Suffolk MP urges the government to 'get on with' using curfews against child maintenance dodgers
Therese Coffey told the Commons: "We must remember this is cash for the children"
The Government should "get on with" using curfews to crack down on people not making their child maintenance payments, Conservative former Cabinet minister Therese Coffey has said.
The Suffolk Coastal MP urged ministers to reveal when they planned to set out a response to 2022 proposals to introduce a curfew.
She told the Commons: "We must remember this is cash for the children.
"In July (2022) the Government consulted on child maintenance, improving our enforcement powers through the commencement of curfew orders. And we still have not yet had a response to that consultation.
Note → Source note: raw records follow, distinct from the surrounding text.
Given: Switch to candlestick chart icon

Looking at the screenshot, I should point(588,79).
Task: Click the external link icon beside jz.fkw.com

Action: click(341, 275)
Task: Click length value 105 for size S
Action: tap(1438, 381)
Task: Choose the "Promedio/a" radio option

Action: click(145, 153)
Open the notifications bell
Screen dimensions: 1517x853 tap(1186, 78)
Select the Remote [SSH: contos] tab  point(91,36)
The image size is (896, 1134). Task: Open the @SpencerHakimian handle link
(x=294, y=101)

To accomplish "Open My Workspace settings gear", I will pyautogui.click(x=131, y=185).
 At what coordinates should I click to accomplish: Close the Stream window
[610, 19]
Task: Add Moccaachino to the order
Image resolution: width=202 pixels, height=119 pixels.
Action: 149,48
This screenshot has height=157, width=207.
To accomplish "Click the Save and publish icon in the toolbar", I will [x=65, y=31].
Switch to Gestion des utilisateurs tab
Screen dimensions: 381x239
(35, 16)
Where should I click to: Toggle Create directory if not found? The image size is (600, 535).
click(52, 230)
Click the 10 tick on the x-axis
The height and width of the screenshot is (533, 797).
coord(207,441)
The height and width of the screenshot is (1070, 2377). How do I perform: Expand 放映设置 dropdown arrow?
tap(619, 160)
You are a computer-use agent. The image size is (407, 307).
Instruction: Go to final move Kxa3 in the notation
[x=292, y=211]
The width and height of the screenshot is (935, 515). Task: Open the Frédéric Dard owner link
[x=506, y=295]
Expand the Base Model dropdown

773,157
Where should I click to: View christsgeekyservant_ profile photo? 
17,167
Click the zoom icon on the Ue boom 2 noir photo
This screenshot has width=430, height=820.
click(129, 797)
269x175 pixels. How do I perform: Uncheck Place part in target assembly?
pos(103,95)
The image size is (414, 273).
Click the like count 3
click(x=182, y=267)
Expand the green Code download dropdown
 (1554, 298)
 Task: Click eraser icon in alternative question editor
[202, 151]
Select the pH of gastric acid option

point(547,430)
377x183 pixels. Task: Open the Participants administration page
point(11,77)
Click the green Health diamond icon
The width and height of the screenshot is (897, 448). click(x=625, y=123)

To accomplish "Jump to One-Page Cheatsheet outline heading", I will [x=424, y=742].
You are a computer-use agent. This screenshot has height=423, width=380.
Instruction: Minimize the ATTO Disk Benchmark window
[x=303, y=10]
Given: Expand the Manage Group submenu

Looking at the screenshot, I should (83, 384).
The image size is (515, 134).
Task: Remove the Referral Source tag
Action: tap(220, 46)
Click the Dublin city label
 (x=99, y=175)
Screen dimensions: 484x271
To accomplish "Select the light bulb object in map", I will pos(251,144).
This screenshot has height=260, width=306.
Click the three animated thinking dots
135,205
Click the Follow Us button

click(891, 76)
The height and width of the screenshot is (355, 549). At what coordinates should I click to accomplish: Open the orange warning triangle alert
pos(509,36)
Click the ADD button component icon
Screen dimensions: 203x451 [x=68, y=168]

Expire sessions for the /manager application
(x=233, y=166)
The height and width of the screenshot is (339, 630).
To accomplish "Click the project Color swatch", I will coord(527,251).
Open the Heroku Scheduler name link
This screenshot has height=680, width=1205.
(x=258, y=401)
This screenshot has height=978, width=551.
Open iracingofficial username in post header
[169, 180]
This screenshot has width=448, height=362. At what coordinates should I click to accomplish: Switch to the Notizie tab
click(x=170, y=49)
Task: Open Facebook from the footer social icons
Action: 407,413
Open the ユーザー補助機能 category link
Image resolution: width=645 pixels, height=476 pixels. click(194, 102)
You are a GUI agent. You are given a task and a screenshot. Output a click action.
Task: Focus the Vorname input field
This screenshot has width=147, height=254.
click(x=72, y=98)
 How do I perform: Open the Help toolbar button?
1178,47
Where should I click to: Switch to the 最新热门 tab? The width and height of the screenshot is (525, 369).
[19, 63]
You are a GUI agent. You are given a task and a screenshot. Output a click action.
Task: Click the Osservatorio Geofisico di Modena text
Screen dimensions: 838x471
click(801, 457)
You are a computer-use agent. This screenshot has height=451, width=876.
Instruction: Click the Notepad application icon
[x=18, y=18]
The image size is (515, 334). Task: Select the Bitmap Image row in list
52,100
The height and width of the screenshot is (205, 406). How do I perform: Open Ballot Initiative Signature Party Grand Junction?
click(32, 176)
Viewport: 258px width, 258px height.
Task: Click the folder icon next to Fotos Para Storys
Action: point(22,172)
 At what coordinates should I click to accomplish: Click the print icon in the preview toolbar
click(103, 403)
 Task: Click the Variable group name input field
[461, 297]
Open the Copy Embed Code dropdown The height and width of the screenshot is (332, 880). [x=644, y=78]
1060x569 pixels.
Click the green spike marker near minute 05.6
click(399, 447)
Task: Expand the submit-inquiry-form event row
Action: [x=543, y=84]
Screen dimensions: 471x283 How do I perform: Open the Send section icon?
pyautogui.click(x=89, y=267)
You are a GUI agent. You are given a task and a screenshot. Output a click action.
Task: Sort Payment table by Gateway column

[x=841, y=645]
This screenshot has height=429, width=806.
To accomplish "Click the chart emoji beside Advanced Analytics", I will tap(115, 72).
"I would be grateful to hear from the Government when they plan to do so and remind them of the powers that are in place: depriving people of the ability to drive, depriving people a passport.
"This is one simple thing where people have the money, won't cough up the cash, and I think curfew orders - we need to get on with it."
Work and pensions minister Paul Maynard said: "They are complex and interact with numerous Government services.
"Several enforcement initiatives aimed at improving compliance are currently in train. We need to get those in place and assess their effects before we can best see how curfews might fit with them."
Later, SNP MP Peter Grant (Glenrothes) asked ministers to reveal when powers approved by MPs last year, aimed at ensuring domestic abuse victims could receive child maintenance payments without contact from their abuser, would be brought into force.
Mr Grant told the Commons: "Fife Gingerbread, who are based in my constituency, contacted me recently to point out that the Child Support Collection (Domestic Abuse) Act 2023 that was unanimously agreed by this House and got its royal assent at the end of June last year, most of its provisions have still not been brought into force.
"That means that far too many vulnerable people who want to claim from the child maintenance system find it is being used by abusive ex-partners to control their behaviour.
"Why has it taken so long to get this Act put into place?"
Mr Maynard responded: "I can confirm to him that the CMS (Child Maintenance Service) does indeed have a domestic abuse plan, making sure that parents are not placed in danger as a consequence of any suggestion of domestic violence, including having a centralised sort code to limit the risk of parental involvement."